What is needed:
Reply with exactly the lines from the one that contains "You are a computer-use" through the last line of the records below, and with no other lines.
════
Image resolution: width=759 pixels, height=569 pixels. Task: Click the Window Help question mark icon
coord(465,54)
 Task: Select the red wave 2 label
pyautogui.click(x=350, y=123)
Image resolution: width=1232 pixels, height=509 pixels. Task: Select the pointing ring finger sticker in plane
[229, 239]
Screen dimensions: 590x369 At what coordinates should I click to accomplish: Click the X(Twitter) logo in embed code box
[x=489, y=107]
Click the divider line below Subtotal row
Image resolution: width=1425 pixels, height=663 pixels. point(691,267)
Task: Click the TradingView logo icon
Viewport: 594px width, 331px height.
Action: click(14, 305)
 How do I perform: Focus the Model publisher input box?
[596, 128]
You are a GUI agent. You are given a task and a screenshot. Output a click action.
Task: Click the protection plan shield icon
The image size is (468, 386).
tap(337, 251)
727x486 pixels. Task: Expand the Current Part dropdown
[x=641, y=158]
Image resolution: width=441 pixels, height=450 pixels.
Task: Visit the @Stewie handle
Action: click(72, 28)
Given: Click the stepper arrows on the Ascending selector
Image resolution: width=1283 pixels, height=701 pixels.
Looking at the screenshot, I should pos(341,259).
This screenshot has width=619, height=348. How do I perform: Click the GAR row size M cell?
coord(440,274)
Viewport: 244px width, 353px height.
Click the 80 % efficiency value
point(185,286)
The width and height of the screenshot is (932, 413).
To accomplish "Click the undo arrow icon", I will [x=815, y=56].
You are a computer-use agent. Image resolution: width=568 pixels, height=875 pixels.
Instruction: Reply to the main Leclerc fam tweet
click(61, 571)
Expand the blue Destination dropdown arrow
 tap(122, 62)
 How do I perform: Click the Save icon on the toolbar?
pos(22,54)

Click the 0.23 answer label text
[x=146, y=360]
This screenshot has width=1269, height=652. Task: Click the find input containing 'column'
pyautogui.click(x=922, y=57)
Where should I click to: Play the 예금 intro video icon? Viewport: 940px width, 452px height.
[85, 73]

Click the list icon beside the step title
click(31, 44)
════
Written solution:
You are a computer-use agent. Image resolution: width=568 pixels, height=875 pixels.
Instruction: Reply to the main Leclerc fam tweet
click(61, 571)
Expand the blue Destination dropdown arrow
 tap(122, 62)
 How do I perform: Click the Save icon on the toolbar?
pos(22,54)

Click the 0.23 answer label text
[x=146, y=360]
This screenshot has width=1269, height=652. Task: Click the find input containing 'column'
pyautogui.click(x=922, y=57)
Where should I click to: Play the 예금 intro video icon? Viewport: 940px width, 452px height.
[85, 73]

Click the list icon beside the step title
click(31, 44)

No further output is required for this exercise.